I am having trouble with exercise 26 in chapter 2 of Peter Petersen's text "Riemannian Geometry." The exercise is stated:

"Using Polarization show that the norm of the curvature operator on $\Lambda^2 T_pM$ is bounded by $$|\mathcal{R}|_p \leq c(n)|\text{sec}|_p$$ for some constant $c(n)$ depending on dimension and where $|\text{sec}|_p$ denotes the largest absolute value for any sectional curvature of a plane in $T_pM$."

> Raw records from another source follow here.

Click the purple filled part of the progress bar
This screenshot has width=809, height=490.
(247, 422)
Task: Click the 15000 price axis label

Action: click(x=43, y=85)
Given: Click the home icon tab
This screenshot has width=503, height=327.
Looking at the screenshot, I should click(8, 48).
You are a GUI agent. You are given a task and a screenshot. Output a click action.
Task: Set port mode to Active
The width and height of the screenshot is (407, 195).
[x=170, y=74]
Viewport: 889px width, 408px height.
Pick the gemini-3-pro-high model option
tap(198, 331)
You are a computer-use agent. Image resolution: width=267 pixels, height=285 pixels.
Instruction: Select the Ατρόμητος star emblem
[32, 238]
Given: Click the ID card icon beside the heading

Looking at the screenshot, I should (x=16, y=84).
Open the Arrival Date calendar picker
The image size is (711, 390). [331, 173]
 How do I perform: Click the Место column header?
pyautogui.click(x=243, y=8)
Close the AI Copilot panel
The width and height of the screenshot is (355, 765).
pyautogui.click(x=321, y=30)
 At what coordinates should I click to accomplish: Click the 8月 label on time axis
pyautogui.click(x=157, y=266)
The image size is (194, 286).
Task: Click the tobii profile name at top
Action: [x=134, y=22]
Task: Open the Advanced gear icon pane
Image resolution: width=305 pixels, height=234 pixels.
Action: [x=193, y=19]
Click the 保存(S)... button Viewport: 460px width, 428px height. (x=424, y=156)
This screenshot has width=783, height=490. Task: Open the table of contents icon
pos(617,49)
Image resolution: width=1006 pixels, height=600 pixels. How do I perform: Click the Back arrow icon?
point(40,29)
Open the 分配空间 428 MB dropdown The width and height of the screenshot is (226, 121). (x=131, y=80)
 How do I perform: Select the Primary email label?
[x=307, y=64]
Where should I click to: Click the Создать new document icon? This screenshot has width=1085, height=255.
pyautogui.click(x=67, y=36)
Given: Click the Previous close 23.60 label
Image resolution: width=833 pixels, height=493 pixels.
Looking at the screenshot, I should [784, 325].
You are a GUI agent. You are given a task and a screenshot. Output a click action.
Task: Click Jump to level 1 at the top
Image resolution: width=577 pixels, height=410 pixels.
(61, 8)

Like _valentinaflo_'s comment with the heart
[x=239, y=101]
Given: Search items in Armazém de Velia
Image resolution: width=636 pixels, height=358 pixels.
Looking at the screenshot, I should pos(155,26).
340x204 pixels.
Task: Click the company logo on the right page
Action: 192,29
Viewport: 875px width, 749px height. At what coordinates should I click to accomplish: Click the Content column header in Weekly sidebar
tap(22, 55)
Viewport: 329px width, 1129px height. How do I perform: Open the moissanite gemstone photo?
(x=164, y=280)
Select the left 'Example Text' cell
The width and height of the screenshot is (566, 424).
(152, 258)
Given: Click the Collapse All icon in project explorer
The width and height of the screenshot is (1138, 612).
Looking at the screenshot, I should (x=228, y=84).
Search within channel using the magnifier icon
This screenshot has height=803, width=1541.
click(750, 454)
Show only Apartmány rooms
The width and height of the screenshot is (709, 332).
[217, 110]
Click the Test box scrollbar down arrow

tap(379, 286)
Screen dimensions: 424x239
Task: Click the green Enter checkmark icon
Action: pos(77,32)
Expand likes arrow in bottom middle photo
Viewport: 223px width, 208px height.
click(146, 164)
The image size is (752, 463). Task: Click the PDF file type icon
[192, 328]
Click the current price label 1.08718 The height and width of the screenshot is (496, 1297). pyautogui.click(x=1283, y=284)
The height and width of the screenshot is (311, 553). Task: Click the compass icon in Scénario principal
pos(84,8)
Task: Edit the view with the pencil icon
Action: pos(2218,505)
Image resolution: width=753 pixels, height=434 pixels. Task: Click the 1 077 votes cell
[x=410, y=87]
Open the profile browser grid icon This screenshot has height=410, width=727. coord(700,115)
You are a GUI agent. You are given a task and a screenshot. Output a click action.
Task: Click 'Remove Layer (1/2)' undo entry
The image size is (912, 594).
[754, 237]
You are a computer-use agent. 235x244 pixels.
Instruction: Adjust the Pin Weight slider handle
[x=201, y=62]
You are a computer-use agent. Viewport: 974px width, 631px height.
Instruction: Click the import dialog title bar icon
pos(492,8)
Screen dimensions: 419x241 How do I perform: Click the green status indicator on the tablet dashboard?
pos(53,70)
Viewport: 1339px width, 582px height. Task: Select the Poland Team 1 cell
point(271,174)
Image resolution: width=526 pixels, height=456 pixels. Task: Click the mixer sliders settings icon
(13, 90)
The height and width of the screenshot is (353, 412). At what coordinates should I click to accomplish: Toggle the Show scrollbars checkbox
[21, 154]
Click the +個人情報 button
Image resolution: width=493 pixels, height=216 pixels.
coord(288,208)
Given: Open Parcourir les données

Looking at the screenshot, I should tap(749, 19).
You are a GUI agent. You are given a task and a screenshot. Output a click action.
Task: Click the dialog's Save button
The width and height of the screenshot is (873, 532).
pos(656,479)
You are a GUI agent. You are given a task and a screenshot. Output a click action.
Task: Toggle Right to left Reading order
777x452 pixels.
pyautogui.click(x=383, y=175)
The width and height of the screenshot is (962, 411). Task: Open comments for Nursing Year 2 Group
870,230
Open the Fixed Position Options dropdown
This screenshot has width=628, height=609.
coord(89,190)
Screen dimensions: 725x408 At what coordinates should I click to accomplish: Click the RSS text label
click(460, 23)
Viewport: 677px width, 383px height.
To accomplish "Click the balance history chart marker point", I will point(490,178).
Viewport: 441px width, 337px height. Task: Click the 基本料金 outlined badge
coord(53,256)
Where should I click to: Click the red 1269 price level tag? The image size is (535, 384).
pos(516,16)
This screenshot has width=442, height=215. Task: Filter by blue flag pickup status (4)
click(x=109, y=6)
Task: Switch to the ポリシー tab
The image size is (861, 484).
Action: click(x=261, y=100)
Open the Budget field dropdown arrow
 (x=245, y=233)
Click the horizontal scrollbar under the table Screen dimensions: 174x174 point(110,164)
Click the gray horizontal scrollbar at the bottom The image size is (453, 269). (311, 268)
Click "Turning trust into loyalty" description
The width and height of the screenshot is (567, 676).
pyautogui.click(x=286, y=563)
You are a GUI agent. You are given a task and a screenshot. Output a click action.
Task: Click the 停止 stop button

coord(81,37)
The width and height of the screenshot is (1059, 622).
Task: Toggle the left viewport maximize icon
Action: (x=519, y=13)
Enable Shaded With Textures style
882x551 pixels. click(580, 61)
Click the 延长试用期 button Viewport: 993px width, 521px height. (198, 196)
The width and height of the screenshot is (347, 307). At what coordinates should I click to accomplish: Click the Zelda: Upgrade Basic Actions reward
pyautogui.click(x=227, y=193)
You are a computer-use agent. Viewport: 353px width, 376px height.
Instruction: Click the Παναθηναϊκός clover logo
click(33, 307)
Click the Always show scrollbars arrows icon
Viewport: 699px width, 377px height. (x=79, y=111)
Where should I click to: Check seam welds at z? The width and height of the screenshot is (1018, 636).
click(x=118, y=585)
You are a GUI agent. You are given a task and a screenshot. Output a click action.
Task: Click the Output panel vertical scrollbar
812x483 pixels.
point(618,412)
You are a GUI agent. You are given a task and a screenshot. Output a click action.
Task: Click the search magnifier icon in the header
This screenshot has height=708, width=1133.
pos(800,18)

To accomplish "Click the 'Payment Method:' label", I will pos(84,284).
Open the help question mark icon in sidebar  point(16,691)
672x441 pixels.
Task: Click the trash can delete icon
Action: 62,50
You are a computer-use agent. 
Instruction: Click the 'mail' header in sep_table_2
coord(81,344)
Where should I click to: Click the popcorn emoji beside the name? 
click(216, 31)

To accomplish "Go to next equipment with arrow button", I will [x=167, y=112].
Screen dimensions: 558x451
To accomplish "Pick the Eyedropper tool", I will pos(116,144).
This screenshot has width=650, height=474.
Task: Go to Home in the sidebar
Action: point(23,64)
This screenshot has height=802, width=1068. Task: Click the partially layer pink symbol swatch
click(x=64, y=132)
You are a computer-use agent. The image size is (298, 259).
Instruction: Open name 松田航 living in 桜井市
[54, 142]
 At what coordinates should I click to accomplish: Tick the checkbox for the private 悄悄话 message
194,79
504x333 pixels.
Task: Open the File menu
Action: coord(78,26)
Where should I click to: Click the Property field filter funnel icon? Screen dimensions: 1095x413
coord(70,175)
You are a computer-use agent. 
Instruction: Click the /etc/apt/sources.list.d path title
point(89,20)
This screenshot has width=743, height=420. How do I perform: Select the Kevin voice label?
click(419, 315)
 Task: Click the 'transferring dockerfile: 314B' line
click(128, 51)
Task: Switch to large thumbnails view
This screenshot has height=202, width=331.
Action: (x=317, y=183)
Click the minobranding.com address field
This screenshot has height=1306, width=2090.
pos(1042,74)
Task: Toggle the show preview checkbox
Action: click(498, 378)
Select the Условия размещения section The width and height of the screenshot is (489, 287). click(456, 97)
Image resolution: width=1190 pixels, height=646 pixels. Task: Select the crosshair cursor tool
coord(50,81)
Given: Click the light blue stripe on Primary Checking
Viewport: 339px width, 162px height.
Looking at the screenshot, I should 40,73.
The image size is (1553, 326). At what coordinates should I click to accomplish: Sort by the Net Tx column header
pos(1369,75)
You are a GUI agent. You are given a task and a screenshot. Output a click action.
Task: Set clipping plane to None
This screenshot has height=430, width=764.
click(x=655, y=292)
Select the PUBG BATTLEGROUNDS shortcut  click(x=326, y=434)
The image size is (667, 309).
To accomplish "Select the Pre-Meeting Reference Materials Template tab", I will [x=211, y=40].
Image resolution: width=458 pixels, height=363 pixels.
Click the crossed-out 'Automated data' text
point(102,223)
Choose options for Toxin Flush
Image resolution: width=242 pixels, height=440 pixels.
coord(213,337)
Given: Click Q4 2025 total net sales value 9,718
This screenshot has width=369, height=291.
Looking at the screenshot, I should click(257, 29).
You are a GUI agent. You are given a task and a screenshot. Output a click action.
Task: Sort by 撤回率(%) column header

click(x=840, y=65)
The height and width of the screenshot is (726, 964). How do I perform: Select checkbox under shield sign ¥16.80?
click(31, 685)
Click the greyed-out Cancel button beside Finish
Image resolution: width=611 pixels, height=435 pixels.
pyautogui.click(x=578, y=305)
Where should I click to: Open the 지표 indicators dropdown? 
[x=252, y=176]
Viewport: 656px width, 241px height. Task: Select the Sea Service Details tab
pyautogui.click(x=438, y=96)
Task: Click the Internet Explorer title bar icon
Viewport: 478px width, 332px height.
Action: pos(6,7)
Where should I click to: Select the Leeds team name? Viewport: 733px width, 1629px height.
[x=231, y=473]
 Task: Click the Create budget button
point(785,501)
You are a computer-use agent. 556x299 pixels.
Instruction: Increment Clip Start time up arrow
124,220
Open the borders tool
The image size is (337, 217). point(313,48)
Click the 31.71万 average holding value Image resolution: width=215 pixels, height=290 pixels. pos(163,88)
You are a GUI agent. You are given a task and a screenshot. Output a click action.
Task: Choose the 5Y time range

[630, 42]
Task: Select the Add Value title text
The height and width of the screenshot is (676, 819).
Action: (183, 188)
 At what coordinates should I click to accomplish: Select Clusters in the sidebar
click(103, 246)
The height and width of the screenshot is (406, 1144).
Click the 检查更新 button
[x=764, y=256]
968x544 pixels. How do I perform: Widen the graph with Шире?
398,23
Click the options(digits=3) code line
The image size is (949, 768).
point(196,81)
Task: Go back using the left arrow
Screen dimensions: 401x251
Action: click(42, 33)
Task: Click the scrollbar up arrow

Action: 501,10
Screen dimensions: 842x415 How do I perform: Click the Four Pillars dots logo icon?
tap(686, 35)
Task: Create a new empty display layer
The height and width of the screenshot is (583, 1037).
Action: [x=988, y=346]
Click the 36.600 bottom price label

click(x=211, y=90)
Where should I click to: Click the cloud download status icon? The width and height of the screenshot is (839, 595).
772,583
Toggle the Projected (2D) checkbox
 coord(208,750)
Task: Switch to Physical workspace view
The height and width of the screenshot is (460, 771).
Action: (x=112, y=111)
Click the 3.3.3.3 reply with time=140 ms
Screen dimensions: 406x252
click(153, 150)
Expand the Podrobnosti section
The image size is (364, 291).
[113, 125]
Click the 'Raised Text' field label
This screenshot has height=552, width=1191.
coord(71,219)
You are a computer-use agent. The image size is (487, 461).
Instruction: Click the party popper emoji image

I understand how to write the norm of the curvature tensor as $|R|^2 = R_{ijk}^l R^{ijk}_l$. And I see that \begin{eqnarray*} R_{ljj}^l &=& g(R(\frac{\partial}{\partial x^l},\frac{\partial}{\partial x^j})\frac{\partial}{\partial x^j},\frac{\partial}{\partial x^l})\\ &=& \sum^{n}_1 c \sec(\frac{\partial}{\partial x^j},\frac{\partial}{\partial x^l})\\ &\leq& c(n)|\text{sec}|_p, \end{eqnarray*} where $c$ is some constant, but I'm not sure how to proceed or in what way the author intends us to use polarization...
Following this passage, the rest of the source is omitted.